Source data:
■ ■ ■ ■ ■

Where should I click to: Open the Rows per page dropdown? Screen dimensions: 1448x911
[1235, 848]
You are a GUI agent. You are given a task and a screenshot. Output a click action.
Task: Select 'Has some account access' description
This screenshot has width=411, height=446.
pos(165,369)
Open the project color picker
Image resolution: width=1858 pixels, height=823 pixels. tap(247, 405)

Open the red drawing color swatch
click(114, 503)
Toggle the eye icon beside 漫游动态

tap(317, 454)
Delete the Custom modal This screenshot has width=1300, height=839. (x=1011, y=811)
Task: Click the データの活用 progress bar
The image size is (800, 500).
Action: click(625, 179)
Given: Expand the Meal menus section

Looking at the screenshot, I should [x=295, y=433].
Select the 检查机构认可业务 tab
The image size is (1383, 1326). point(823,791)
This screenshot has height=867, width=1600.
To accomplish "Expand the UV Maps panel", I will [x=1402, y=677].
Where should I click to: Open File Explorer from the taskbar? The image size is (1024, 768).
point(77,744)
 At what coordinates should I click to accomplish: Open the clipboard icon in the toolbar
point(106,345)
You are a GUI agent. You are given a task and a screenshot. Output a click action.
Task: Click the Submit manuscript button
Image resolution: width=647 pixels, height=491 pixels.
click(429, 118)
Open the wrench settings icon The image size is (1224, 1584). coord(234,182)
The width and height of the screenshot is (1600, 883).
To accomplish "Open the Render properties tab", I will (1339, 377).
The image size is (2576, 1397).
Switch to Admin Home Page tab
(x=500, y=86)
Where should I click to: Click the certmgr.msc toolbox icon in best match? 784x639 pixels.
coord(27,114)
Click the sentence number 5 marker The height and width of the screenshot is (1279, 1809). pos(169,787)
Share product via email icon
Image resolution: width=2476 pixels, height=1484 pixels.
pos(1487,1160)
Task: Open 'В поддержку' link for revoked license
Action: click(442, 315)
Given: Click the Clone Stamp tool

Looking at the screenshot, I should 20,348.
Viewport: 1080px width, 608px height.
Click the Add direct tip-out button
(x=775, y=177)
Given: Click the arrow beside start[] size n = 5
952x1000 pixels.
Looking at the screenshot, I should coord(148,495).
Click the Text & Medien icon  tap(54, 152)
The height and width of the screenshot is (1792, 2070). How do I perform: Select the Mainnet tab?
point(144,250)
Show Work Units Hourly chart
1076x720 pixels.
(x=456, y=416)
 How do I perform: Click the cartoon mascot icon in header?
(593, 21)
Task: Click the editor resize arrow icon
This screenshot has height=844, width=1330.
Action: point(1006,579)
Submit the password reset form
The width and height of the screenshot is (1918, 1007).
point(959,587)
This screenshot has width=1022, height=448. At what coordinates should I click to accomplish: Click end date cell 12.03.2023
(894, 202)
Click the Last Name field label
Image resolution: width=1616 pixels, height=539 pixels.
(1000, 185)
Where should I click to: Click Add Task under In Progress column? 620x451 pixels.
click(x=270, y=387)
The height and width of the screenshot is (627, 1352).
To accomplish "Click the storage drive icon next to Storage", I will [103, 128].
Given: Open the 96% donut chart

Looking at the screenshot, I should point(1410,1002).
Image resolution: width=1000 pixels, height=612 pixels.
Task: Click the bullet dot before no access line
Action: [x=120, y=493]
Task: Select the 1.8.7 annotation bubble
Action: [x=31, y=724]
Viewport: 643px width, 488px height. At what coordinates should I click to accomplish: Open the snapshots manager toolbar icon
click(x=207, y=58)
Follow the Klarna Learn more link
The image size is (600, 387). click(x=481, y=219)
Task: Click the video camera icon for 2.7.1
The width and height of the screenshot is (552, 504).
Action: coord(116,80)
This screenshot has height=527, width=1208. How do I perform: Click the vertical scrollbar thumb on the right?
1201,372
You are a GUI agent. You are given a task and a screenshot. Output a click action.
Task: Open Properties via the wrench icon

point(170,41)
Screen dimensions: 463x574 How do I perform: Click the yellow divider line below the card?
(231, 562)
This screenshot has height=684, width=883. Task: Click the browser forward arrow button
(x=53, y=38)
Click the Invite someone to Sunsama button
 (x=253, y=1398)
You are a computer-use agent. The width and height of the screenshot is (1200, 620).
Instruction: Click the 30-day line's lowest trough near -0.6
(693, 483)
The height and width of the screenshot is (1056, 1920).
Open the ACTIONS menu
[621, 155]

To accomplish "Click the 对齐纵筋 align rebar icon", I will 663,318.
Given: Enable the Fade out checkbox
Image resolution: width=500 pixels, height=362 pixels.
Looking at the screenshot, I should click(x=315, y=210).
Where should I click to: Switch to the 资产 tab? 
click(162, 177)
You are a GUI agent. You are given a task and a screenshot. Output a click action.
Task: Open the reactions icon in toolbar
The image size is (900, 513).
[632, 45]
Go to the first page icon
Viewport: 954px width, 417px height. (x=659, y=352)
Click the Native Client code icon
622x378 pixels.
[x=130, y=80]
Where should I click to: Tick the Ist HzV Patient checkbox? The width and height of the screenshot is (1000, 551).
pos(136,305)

■ ■ ■ ■ ■

THE PROBLEM: Output every line above without altering anything.

EXERCISE OUTPUT:
Where should I click to: Open the Rows per page dropdown? Screen dimensions: 1448x911
[1235, 848]
You are a GUI agent. You are given a task and a screenshot. Output a click action.
Task: Select 'Has some account access' description
This screenshot has width=411, height=446.
pos(165,369)
Open the project color picker
Image resolution: width=1858 pixels, height=823 pixels. tap(247, 405)

Open the red drawing color swatch
click(114, 503)
Toggle the eye icon beside 漫游动态

tap(317, 454)
Delete the Custom modal This screenshot has width=1300, height=839. (x=1011, y=811)
Task: Click the データの活用 progress bar
The image size is (800, 500).
Action: click(625, 179)
Given: Expand the Meal menus section

Looking at the screenshot, I should [x=295, y=433].
Select the 检查机构认可业务 tab
The image size is (1383, 1326). point(823,791)
This screenshot has height=867, width=1600.
To accomplish "Expand the UV Maps panel", I will [x=1402, y=677].
Where should I click to: Open File Explorer from the taskbar? The image size is (1024, 768).
point(77,744)
 At what coordinates should I click to accomplish: Open the clipboard icon in the toolbar
point(106,345)
You are a GUI agent. You are given a task and a screenshot. Output a click action.
Task: Click the Submit manuscript button
Image resolution: width=647 pixels, height=491 pixels.
click(429, 118)
Open the wrench settings icon The image size is (1224, 1584). coord(234,182)
The width and height of the screenshot is (1600, 883).
To accomplish "Open the Render properties tab", I will (1339, 377).
The image size is (2576, 1397).
Switch to Admin Home Page tab
(x=500, y=86)
Where should I click to: Click the certmgr.msc toolbox icon in best match? 784x639 pixels.
coord(27,114)
Click the sentence number 5 marker The height and width of the screenshot is (1279, 1809). pos(169,787)
Share product via email icon
Image resolution: width=2476 pixels, height=1484 pixels.
pos(1487,1160)
Task: Open 'В поддержку' link for revoked license
Action: click(442, 315)
Given: Click the Clone Stamp tool

Looking at the screenshot, I should 20,348.
Viewport: 1080px width, 608px height.
Click the Add direct tip-out button
(x=775, y=177)
Given: Click the arrow beside start[] size n = 5
952x1000 pixels.
Looking at the screenshot, I should coord(148,495).
Click the Text & Medien icon  tap(54, 152)
The height and width of the screenshot is (1792, 2070). How do I perform: Select the Mainnet tab?
point(144,250)
Show Work Units Hourly chart
1076x720 pixels.
(x=456, y=416)
 How do I perform: Click the cartoon mascot icon in header?
(593, 21)
Task: Click the editor resize arrow icon
This screenshot has height=844, width=1330.
Action: point(1006,579)
Submit the password reset form
The width and height of the screenshot is (1918, 1007).
point(959,587)
This screenshot has width=1022, height=448. At what coordinates should I click to accomplish: Click end date cell 12.03.2023
(894, 202)
Click the Last Name field label
Image resolution: width=1616 pixels, height=539 pixels.
(1000, 185)
Where should I click to: Click Add Task under In Progress column? 620x451 pixels.
click(x=270, y=387)
The height and width of the screenshot is (627, 1352).
To accomplish "Click the storage drive icon next to Storage", I will [103, 128].
Given: Open the 96% donut chart

Looking at the screenshot, I should point(1410,1002).
Image resolution: width=1000 pixels, height=612 pixels.
Task: Click the bullet dot before no access line
Action: [x=120, y=493]
Task: Select the 1.8.7 annotation bubble
Action: [x=31, y=724]
Viewport: 643px width, 488px height. At what coordinates should I click to accomplish: Open the snapshots manager toolbar icon
click(x=207, y=58)
Follow the Klarna Learn more link
The image size is (600, 387). click(x=481, y=219)
Task: Click the video camera icon for 2.7.1
The width and height of the screenshot is (552, 504).
Action: coord(116,80)
This screenshot has height=527, width=1208. How do I perform: Click the vertical scrollbar thumb on the right?
1201,372
You are a GUI agent. You are given a task and a screenshot. Output a click action.
Task: Open Properties via the wrench icon

point(170,41)
Screen dimensions: 463x574 How do I perform: Click the yellow divider line below the card?
(231, 562)
This screenshot has height=684, width=883. Task: Click the browser forward arrow button
(x=53, y=38)
Click the Invite someone to Sunsama button
 (x=253, y=1398)
You are a computer-use agent. The width and height of the screenshot is (1200, 620).
Instruction: Click the 30-day line's lowest trough near -0.6
(693, 483)
The height and width of the screenshot is (1056, 1920).
Open the ACTIONS menu
[621, 155]

To accomplish "Click the 对齐纵筋 align rebar icon", I will 663,318.
Given: Enable the Fade out checkbox
Image resolution: width=500 pixels, height=362 pixels.
Looking at the screenshot, I should click(x=315, y=210).
Where should I click to: Switch to the 资产 tab? 
click(162, 177)
You are a GUI agent. You are given a task and a screenshot. Output a click action.
Task: Open the reactions icon in toolbar
The image size is (900, 513).
[632, 45]
Go to the first page icon
Viewport: 954px width, 417px height. (x=659, y=352)
Click the Native Client code icon
622x378 pixels.
[x=130, y=80]
Where should I click to: Tick the Ist HzV Patient checkbox? The width and height of the screenshot is (1000, 551).
pos(136,305)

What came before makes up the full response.